Jesses Drucker is a good tax journalist, and I’ve had the privilege of working with him. In a new Wall Street Journal article he notes (and I apologise – you may have to pay to read the rest of this):
GlaxoSmithKline PLC is embroiled in a potential $1.9 billion court battle with the Internal Revenue Service, which says the drug maker owes back taxes, interest and penalties stemming from tax deductions Glaxo generated essentially by making payments to itself.
The dispute centers on a practice known as earnings stripping, in which a multinational company reduces its taxes by claiming interest deductions for payments to a related unit overseas. The company claims deductions on its U.S. tax return, but no money ultimately leaves the parent company's coffers, and publicly reported profit is unchanged.
"The ability of U.S. subsidiaries of foreign multinationals to strip away earnings like this is a problem" because it significantly reduces the U.S. corporate-tax base, says Reuven Avi-Yonah, a former corporate tax attorney and now director of the international-tax program at the University of Michigan Law School.
What’s in dispute?
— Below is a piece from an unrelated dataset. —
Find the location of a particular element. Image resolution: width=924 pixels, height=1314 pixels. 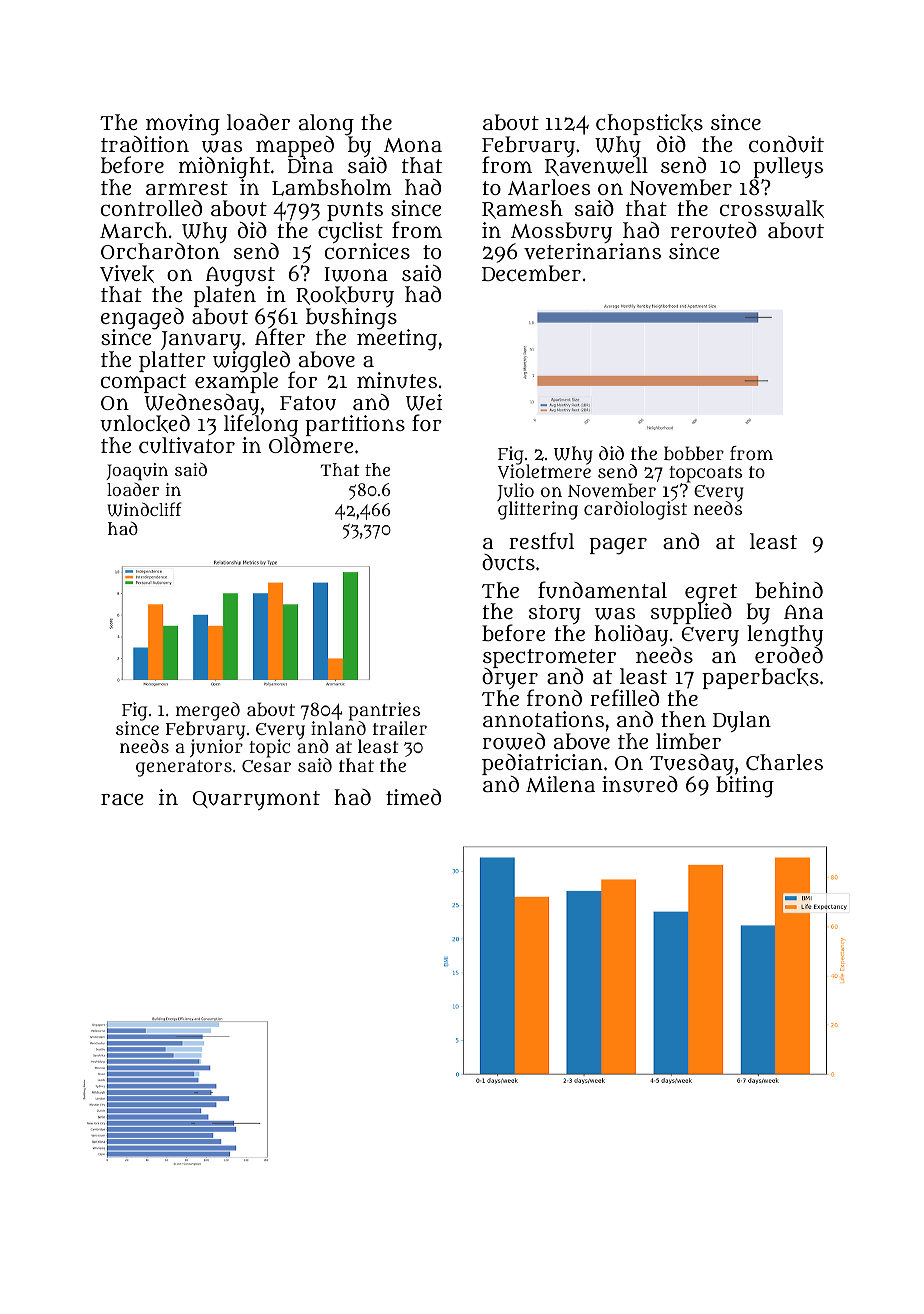

glittering is located at coordinates (538, 511).
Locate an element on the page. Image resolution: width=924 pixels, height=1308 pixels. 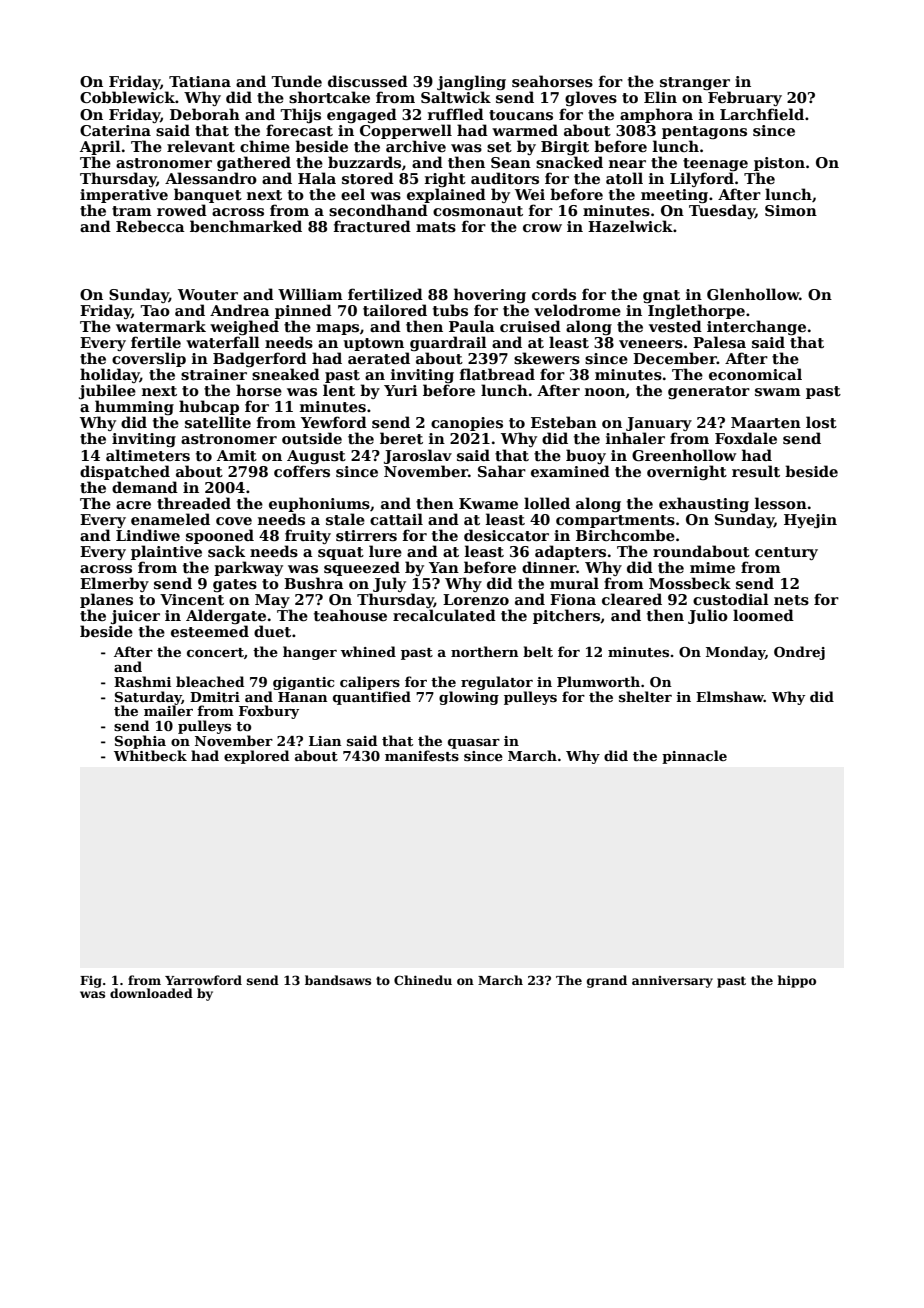
stranger is located at coordinates (695, 83).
That when GSK was created a Swiss structure was used to be the parent for the US operations and that substantial intra-group payments were made to this Swiss structure which GSK claims were interest and so tax deductible. But the IRS says they were dividends and not tax deductible.
That’s the face value transaction. But underneath it, as Jesse implies, is the suggestion that this was income shifting to a low tax regime that the IRS wants to challenge.
They’re right to do so. Major corporations cannot be allowed to undermine the societies on which they are dependent to make their profits. Good luck to the IRS in this one.